**The records**

□ □ □

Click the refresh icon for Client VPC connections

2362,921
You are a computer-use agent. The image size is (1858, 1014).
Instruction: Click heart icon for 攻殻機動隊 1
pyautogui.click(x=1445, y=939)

□ □ □

**Problem**
Copy out all of the records above with nothing altered.

**Answer for this exercise**
Click the refresh icon for Client VPC connections

2362,921
You are a computer-use agent. The image size is (1858, 1014).
Instruction: Click heart icon for 攻殻機動隊 1
pyautogui.click(x=1445, y=939)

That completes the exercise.